--- Task statement ---
Where a line of the data holds the word "Remington", copy that line.

--- Given entries ---
****************************************
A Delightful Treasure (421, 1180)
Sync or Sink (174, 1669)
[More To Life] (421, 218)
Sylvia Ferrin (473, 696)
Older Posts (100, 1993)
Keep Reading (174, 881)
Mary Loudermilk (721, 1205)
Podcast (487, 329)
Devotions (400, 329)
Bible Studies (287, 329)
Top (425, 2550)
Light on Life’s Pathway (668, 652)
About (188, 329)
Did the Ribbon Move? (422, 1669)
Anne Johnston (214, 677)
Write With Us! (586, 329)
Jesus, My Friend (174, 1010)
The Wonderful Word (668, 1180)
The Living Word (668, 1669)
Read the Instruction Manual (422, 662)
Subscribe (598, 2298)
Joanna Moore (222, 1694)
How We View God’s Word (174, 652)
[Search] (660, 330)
****************************************
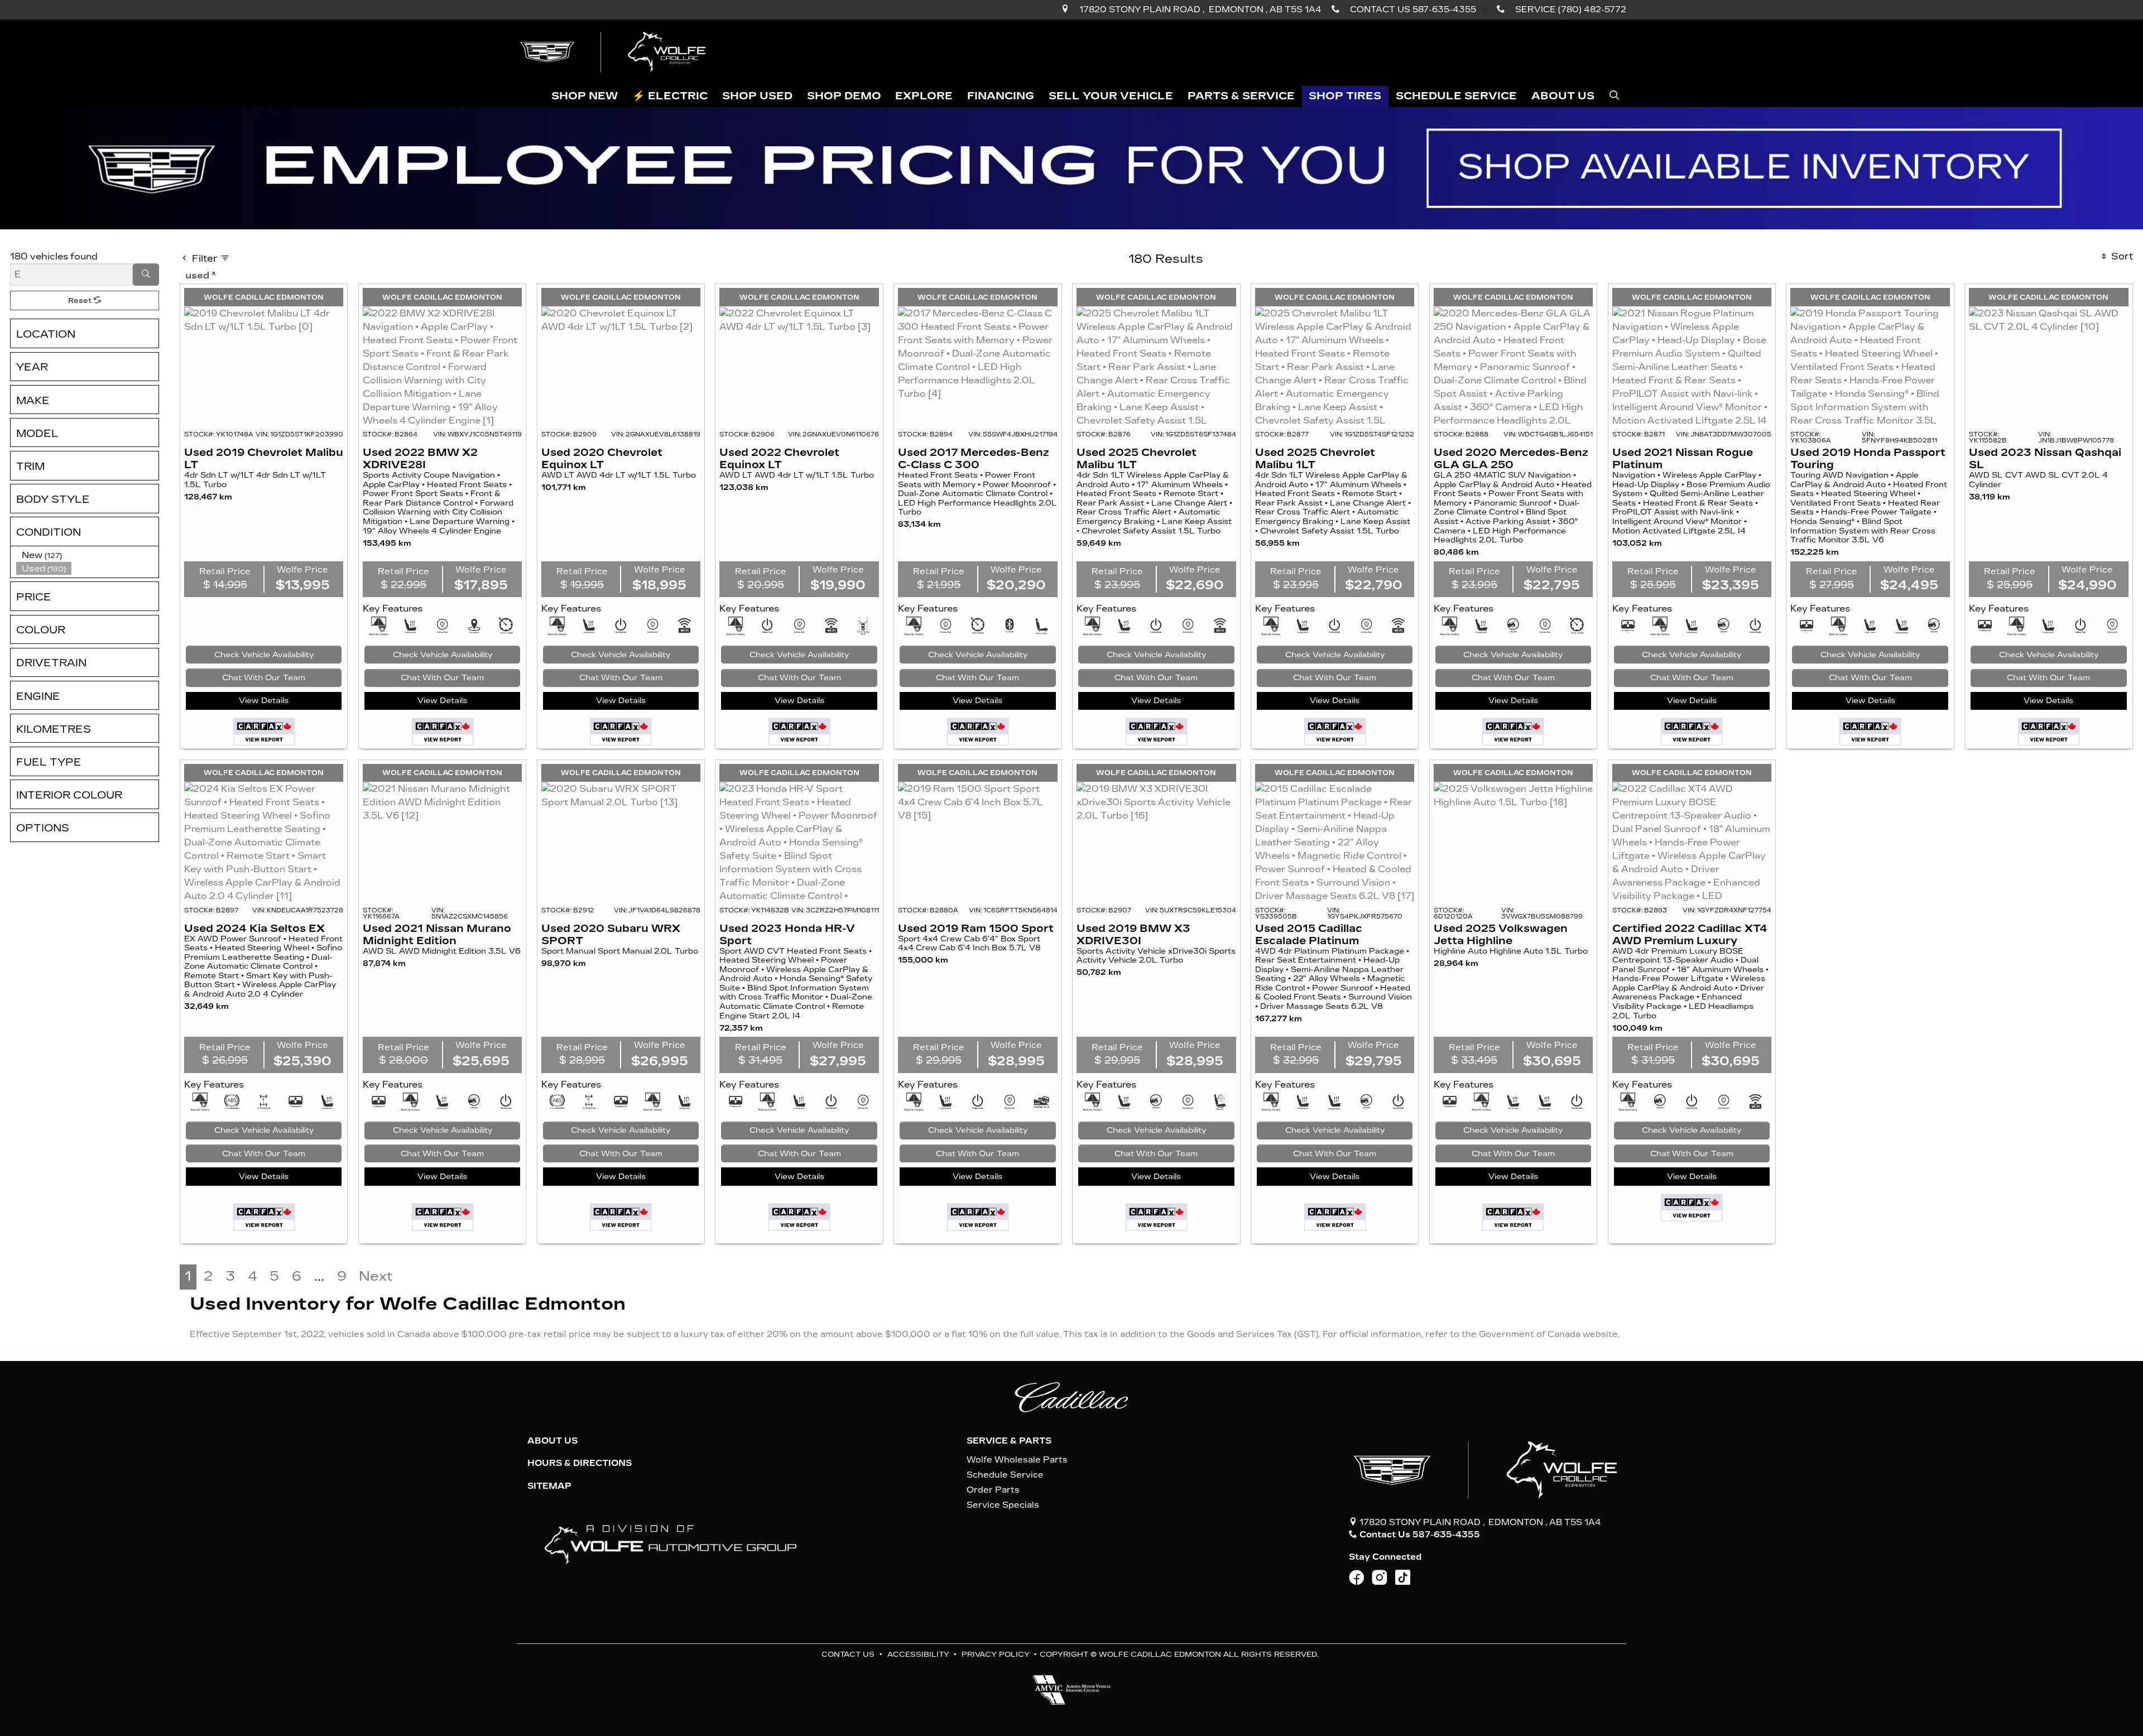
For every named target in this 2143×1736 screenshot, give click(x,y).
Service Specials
****************************************
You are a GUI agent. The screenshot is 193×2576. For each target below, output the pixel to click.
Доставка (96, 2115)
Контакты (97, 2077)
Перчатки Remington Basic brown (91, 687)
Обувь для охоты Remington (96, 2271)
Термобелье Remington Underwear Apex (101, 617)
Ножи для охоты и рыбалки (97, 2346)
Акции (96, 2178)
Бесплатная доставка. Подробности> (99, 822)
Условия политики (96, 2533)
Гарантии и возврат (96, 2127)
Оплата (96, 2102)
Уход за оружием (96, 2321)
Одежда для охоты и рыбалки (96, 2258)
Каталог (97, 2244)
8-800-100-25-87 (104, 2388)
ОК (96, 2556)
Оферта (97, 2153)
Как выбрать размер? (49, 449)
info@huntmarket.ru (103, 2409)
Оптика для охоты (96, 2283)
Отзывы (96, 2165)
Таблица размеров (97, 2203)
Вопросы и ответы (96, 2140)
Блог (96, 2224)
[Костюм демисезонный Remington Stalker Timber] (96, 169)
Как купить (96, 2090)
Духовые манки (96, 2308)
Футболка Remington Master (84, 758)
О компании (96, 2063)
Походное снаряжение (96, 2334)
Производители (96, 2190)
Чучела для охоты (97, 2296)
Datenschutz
****************************************
--- Answer ---
Перчатки Remington Basic brown (91, 687)
Обувь для охоты Remington (96, 2271)
Термобелье Remington Underwear Apex (101, 617)
[Костюм демисезонный Remington Stalker Timber] (96, 169)
Футболка Remington Master (84, 758)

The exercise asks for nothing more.